Но допустим, проявляя милосердие, что писатель, провозглашающий себя слугой своих персонажей, не просто льстит самому себе. Чтó он может иметь в виду на самом деле? Вероятно, следующее: когда персонаж облечен в плоть настолько, что уже представляет собой связное целое, в игру вступает некая неизбежность. Конкретно он имеет в виду, что история, которую он заранее придумал для своего героя, зачастую, как потом оказывается, не согласуется с тем характером, какой ему удалось изобразить. Я могу умозрительно представить себе героя романа, убивающего свою девушку, но когда я пишу свою книгу, то обнаруживаю, что персонаж, которого я способен заставить реально действовать на странице, чересчур сострадателен или слишком самоуглублен, чтобы стать убийцей. Ключевые слова здесь: «действовать на странице». Абстрактно все можно предложить, все на свете вообразимо. Но писатель всегда ограничен тем, чтó он может заставить по-настоящему действовать, чтó он может сделать правдоподобным, читабельным, вызывающим симпатию, занимательным, захватывающим и, самое главное, своеобразным и оригинальным. По знаменитому высказыванию Фланнери О’Коннор, автор художественной прозы делает то, что сходит ему с рук, — «а много с рук никому не сходит». Когда ты от планирования книги переходишь к написанию, вселенная мыслимых человеческих характеров и поступков резко сужается до микрокосма тех человеческих возможностей, что содержатся внутри тебя самого. Персонаж умирает на странице, если ты не слышишь его голоса. В очень ограниченном смысле, полагаю, это может означать, что он «берет власть» и начинает «командовать» тобой, заявляя о своем желании или нежелании вести себя так-то и так-то. Но почему персонаж не в состоянии что-то сделать? Потому, что этого не можешь ты сам. И тогда перед тобой встает задача: понять, чтó персонаж способен сделать, попытаться расширить повествование как только возможно, чтобы уж точно не проглядеть таящихся в тебе самом увлекательных возможностей, продолжая притом направлять свое сочинение в надлежащее смысловое русло.

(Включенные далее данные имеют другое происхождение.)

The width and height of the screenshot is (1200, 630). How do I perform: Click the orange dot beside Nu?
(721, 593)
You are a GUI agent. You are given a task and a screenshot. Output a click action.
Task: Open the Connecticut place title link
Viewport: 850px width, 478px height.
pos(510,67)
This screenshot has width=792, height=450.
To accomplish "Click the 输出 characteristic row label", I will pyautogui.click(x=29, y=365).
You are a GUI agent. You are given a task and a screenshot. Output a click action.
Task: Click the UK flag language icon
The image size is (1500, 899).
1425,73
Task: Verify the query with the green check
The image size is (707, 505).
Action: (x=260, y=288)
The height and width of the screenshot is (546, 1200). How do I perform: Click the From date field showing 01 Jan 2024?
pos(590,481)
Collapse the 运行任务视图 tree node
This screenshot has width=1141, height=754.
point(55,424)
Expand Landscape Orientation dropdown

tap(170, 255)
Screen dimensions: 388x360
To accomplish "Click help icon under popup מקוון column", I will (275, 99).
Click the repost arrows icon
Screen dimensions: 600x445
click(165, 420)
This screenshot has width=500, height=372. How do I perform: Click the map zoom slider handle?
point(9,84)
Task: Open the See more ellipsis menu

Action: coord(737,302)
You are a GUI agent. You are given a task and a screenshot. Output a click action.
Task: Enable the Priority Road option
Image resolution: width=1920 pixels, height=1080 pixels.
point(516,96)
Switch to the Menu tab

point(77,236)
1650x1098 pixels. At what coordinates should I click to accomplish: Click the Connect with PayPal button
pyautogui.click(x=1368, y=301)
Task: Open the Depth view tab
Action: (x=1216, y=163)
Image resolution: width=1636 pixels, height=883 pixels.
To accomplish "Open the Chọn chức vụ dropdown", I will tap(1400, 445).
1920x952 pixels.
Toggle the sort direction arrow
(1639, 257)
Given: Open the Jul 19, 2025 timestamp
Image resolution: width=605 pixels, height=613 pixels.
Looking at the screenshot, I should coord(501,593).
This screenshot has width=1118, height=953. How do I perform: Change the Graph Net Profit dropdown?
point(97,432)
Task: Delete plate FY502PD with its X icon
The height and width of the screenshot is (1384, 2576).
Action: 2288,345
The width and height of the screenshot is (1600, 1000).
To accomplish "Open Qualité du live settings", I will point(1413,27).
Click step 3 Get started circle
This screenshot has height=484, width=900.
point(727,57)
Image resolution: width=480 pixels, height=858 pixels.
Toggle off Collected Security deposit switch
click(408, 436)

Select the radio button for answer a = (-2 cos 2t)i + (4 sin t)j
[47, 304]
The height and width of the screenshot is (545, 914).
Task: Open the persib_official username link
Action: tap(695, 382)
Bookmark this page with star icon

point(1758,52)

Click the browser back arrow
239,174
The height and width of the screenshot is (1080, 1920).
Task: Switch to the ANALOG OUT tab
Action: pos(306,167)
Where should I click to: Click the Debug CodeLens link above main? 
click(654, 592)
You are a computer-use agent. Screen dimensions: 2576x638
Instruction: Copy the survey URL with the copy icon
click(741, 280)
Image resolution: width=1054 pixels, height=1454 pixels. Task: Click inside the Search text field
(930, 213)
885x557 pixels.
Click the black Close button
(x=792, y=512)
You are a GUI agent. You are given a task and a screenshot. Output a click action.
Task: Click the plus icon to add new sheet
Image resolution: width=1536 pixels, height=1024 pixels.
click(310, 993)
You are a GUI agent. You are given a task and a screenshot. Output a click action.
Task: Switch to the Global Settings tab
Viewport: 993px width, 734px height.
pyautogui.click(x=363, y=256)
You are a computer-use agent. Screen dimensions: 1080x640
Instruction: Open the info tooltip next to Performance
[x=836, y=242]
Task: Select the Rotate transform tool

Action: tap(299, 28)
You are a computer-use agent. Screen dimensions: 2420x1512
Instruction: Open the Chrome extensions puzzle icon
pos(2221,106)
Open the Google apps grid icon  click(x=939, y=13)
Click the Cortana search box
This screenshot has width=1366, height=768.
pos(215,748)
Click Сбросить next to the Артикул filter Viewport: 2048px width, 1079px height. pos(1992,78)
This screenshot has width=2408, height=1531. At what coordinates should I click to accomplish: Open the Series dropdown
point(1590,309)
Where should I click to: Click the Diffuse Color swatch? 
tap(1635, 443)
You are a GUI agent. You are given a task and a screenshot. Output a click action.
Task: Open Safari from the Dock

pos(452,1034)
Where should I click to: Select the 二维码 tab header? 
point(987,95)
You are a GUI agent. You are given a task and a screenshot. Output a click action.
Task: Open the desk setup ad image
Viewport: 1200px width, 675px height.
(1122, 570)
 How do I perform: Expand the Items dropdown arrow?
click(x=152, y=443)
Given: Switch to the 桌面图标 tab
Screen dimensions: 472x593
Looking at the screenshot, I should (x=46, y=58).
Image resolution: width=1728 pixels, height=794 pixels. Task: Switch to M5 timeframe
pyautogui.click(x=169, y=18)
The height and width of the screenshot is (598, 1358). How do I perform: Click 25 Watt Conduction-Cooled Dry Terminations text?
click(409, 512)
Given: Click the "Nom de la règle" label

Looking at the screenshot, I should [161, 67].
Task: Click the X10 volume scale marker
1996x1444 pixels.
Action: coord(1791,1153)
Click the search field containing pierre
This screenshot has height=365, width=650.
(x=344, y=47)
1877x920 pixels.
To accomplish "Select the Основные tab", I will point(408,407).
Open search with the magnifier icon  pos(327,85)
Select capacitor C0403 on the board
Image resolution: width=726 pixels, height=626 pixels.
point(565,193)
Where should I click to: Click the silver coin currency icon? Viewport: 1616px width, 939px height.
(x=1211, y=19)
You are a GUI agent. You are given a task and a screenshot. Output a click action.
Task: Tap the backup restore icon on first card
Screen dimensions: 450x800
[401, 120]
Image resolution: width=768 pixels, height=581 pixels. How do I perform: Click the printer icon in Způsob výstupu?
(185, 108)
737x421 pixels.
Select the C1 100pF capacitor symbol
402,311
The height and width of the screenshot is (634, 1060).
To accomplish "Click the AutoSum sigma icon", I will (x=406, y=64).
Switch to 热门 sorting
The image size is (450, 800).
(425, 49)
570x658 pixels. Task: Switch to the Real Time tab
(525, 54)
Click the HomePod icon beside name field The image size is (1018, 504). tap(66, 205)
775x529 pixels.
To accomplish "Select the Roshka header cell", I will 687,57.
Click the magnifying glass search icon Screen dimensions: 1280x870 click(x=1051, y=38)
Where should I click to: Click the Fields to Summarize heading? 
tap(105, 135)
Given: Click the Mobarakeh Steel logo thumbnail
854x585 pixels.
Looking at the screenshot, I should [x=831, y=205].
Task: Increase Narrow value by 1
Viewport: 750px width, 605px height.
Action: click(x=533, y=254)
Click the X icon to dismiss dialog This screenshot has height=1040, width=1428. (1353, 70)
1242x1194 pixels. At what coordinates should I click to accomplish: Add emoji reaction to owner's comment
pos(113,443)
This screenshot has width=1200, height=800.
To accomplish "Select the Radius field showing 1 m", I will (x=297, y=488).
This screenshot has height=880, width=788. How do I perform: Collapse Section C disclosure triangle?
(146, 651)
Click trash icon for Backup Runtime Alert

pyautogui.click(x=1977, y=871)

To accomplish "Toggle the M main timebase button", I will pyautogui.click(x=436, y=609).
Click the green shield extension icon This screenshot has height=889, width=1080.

И это подводит меня к извечному вопросу номер четыре: «Ваша проза автобиографична?»
Я бы с подозрением отнесся к любому романисту, который бы искренне ответил на этот вопрос отрицательно, и притом, когда мне самому его задают, испытываю сильный соблазн ответить «нет». Из четырех извечных вопросов в этом мне всегда слышится больше всего недоброжелательства. Возможно, это недоброжелательство я сам в него вкладываю, но ощущение у меня такое, словно подвергается сомнению сила моего воображения. Меня словно бы спрашивают: «Это действительно художественное произведение или это всего лишь слегка замаскированный рассказ о вашей собственной жизни? И поскольку совокупность событий, которые могут произойти в вашей жизни, небезгранична, вы конечно же скоро израсходуете весь свой автобиографический материал — если уже его не израсходовали! — и поэтому, вероятно, больше хороших книг уже не напишете, не правда ли? А если ваши книги — всего лишь слегка замаскированная автобиография, то, может быть, на самом деле они не так интересны, как мы думали? Ведь чем, в конце концов, ваша жизнь так уж интересней чьей-либо жизни? Она ведь не столь интересна, как жизнь, к примеру, Барака Обамы, правда? И если уж на то пошло, почему вы, если ваши книги автобиографичны, не поступили честно и не описали свою жизнь как она есть, без вымысла? Зачем понадобилось рядиться в ложь? Не скверный ли вы человек, если пичкаете нас выдумками в попытке представить свою жизнь более интересной и драматичной?» Все это слышится мне в вопросе об автобиографичности, и само это слово начинает казаться постыдным.